2016年06月30日 18時14分31秒 | トンネルじん肺



本日午後から東京地裁で、全国トンネルじん肺根絶第5陣訴訟の第1回弁論が開かれ、北は北海道から南は九州から元トンネル坑夫の皆さんと支援の人たちが結集しました。

全国でたくさん掘られてきたトンネル、その現場では苛酷な労働が待っていました。重層下請け制度の下、末端で働く坑夫には、限られた期間にトンネルを貫通するため、長時間労働が強いられました。残業時間の上限を規制した36協定は形式だけで、毎日2時間以上締結させられているのが実態です。残業理由も、工期短縮のためというとんでもない理由もあります。

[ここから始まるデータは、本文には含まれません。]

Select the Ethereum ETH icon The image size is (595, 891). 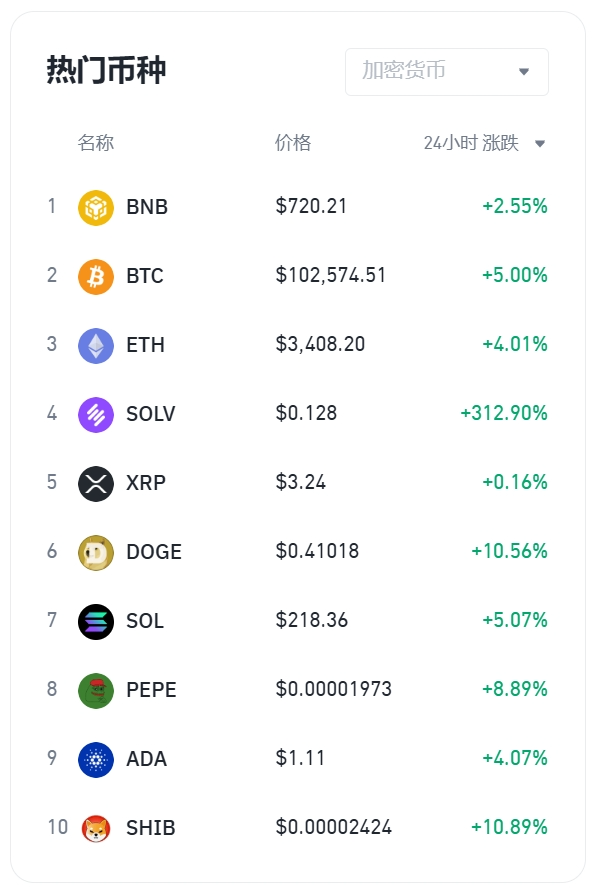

建交労に結集した労働者は立ち上がり、元請けである大手ゼネコンを被告に栽培を起こし和解勝利しました。その後、国の責任を追及する国賠訴訟を起こし、地裁で勝利し、じん肺根絶の合意書を締結しました。最初の闘いから19年が経ち、今はゼネコンとの早期解決と栽培を起こすことなく解決する基金制度の創設と元請けによる一元的管理をめざしています。残る最大の課題は、切羽での粉じん測定の義務化と労働時間の短縮です。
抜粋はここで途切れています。